* WORK TO COMPLETE
Leave out the pictures, and quote exactly the lines running from the one with "This screenshot has" through the last line of the entries below.

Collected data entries

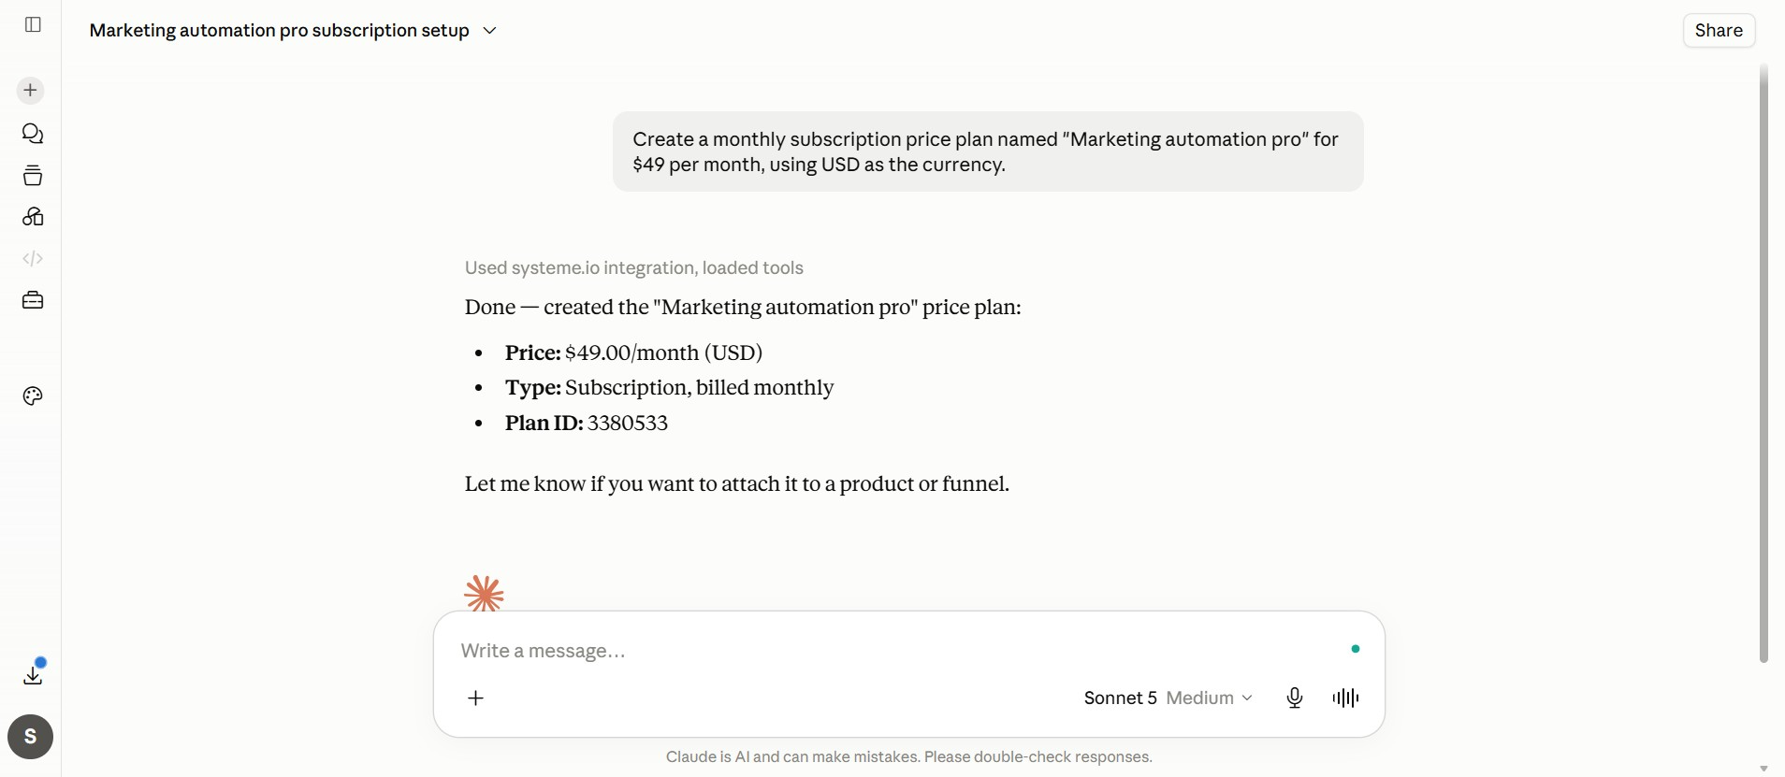
Task: Open the toolbox briefcase icon
Action: [33, 300]
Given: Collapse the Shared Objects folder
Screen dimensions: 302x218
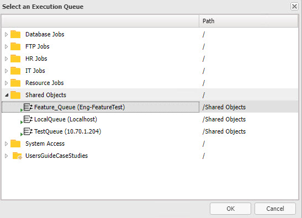Looking at the screenshot, I should pyautogui.click(x=7, y=95).
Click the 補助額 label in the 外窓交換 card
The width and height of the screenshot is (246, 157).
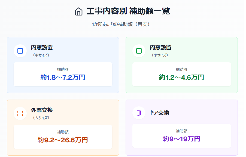pos(63,132)
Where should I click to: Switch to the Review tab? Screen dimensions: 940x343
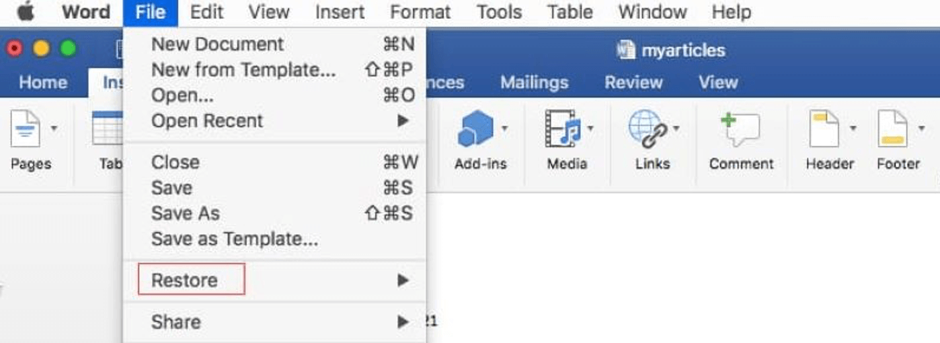(633, 82)
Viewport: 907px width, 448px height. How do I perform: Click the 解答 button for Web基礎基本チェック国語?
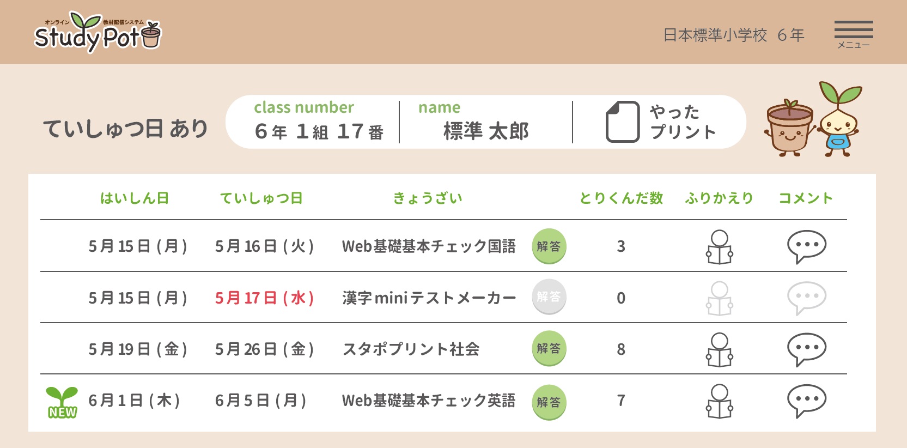click(549, 246)
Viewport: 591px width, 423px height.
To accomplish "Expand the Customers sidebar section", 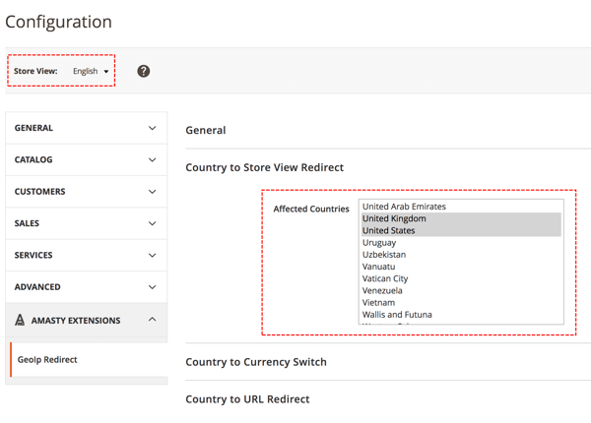I will coord(86,192).
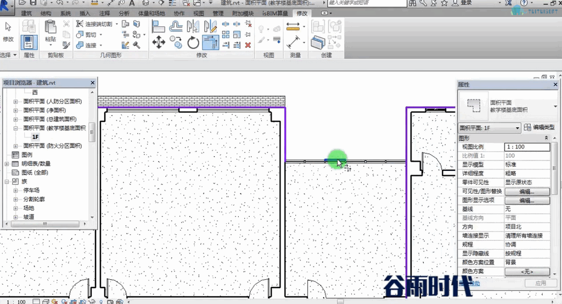Click 编辑类型 button in properties

(539, 128)
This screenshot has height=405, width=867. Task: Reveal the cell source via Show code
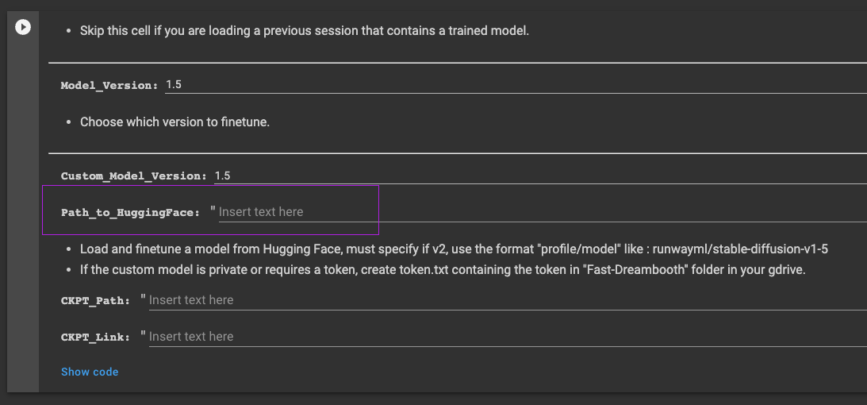click(x=90, y=372)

* EXERCISE RESULT
This screenshot has height=405, width=867. Task: Reveal the cell source via Show code
click(x=90, y=372)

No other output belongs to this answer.